Un antico aforisma recita “L’occhio parla più della bocca”. E ben l’aveva capito Max Factor, l’uomo che con i suoi prodotti cosmetici ha rivoluzionato la tecnica del make-up a partire dalla prima metà degli anni Venti del secolo scorso. Tra i suoi trucchi iconici nel 1954 creò uno stick colorato per nascondere le ombre scure sotto gli occhi e le imperfezioni del viso. L’idea nacque in concomitanza con l’avvento della televisione a colori in America: gli spettatori potevano godere da casa di immagini più realistiche, apprezzare maggiormente l’abbigliamento e coglierne anche i minimi particolari. Questo balzo tecnologico andava però supportato per quanto riguarda il trucco del viso: le luci erano cambiate, il technicolor metteva più che mai in evidenza discromie, piccoli difetti, rughe più o meno accentuate.

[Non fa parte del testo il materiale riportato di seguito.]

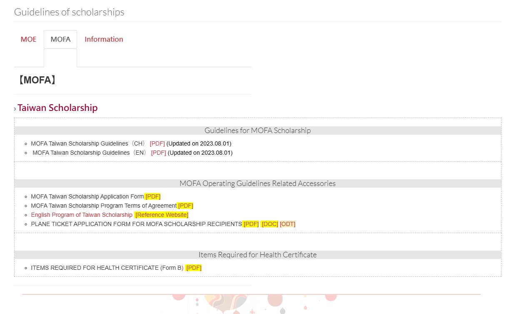Click the Guidelines for MOFA Scholarship header
Image resolution: width=514 pixels, height=314 pixels.
coord(257,131)
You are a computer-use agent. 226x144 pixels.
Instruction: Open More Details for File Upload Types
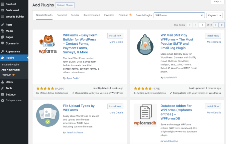(116, 112)
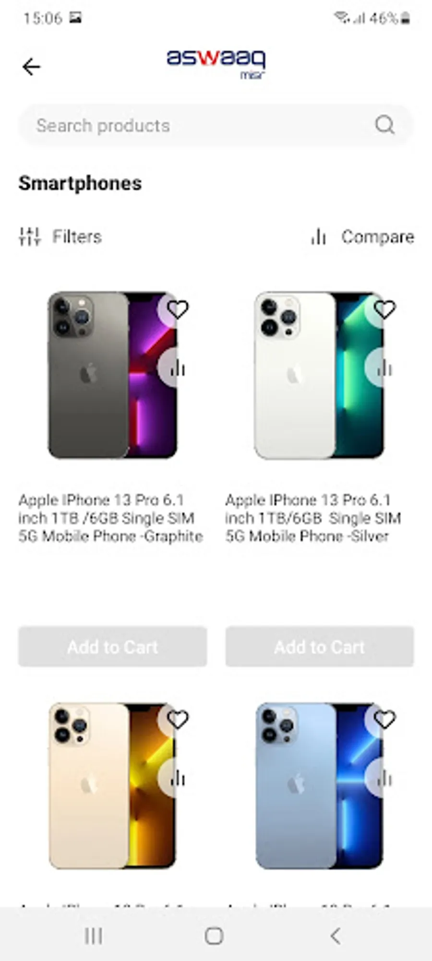Open the Silver iPhone 13 Pro title link
432x961 pixels.
[313, 518]
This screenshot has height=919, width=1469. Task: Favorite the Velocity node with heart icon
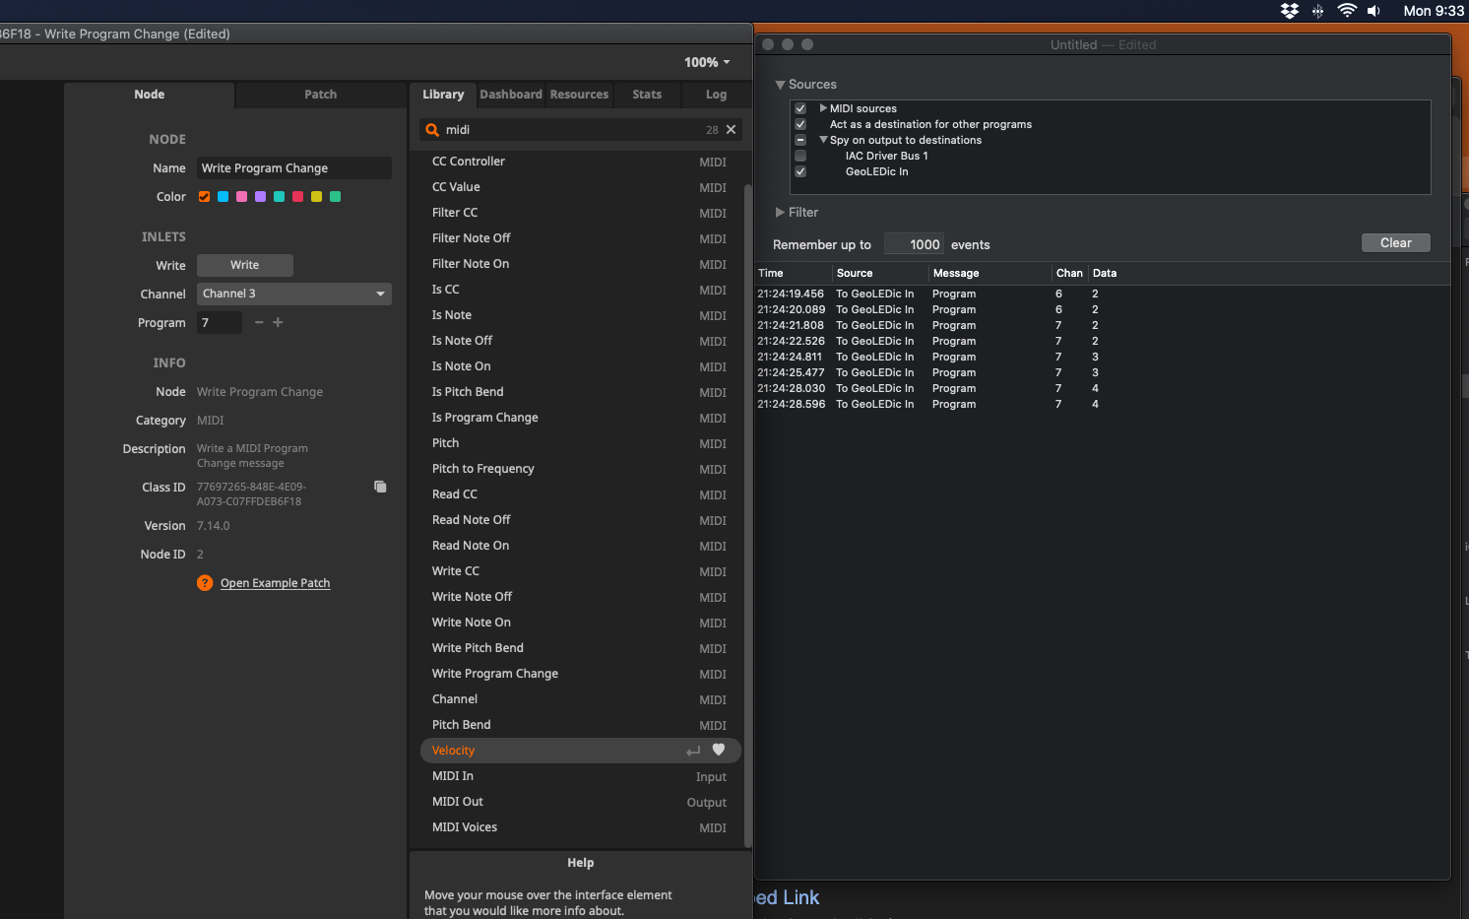719,751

Ecco quindi l’intuizione ingegnosa di formulare un prodotto nuovo, più mirato per zone specifiche del viso, per affiancare l’azione del fondotinta. Anche la consistenza era diversa: lo stick in prima battuta appariva un po’ ceroso, ma durante l’applicazione veniva “scaldato” con le dita in modo da depositare un film coprente e molto aderente alla pelle, capace di nascondere e camuffare ogni imperfezione.


In linea di massima la funzione del correttore negli anni è sempre stata quella legata al significato etimologico del suo nome. Ma agli inizi degli anni Novanta un noto marchio francese di alta profumeria propose una novità assoluta, cambiando completamente il concetto di correttore. Il prodotto si presentava in penna (in breve tempo definita “la penna magica”) con un erogatore a pennello, ma la vera rivoluzione era legata alla formula. Una texture fluida e leggera con un grado di coprenza medio ma con una specifica e basilare funzione: illuminare e rendere impeccabile la pelle dove più era necessario. La finalità non era nascondere bensì perfezionare per dare un aspetto estremamente naturale al viso.

A distanza di quasi trent’anni questo concetto è diventato parte integrante di come un correttore deve performare. La funzione rimane la stessa, ma viene rivista secondo i moderni canoni del make-up, rielaborata e reinterpretata sfruttando le potenzialità delle nuove materie prime di cui i formulatori dispongono. In un correttore in emulsione una particolare attenzione va riservata alla scelta dell’emulsionante e alla sua capacità di creare una matrice evanescente, quasi fosse un siero, ma in grado di sostenere e supportare la fase polvere. All’opposto, se si vuole creare uno stick anidro il focus sarà incentrato sul binomio estere/cera. Si viene a costituire in questo modo un reticolo cristallino in grado di rilasciare, in applicazione, la dose corretta di polveri in esso intrappolate creando un film colorato sottile, addirittura impalpabile, non grasso ma al contempo emolliente.


Ciò che più di tutto viene richiesto a questo specifico prodotto è di donare un’espressività luminosa e levigatezza ottica alla zona perioculare, il che significa che deve essere in grado di “aprire” lo sguardo, riempire i segni di espressione ed eliminare le zone d’ombra per un aspetto globalmente più riposato. Il tutto senza creare depositi e accumuli di colore nell’arco della giornata. La funzione quindi non è quella di coprire le imperfezioni, ma di correggerle sfruttando la capacità di rifrazione della luce di specifici pigmenti multi-riflettenti e correttori del colore. A questi si possono associare pigmenti micronizzati e/o rivestiti in modo da poterli inserire in formula in minor percentuale ottenendo una colorazione in trasparenza. Si crea così un substrato colorato su cui si può intervenire con polveri “scattering” e giochi di luce. In questo modo la texture assume una moderna leggerezza, è impalpabile, fresca, diventa un tutt’uno con la pelle creando un film lievissimo e plastico capace di seguire i movimenti della mimica facciale sia volontari che involontari.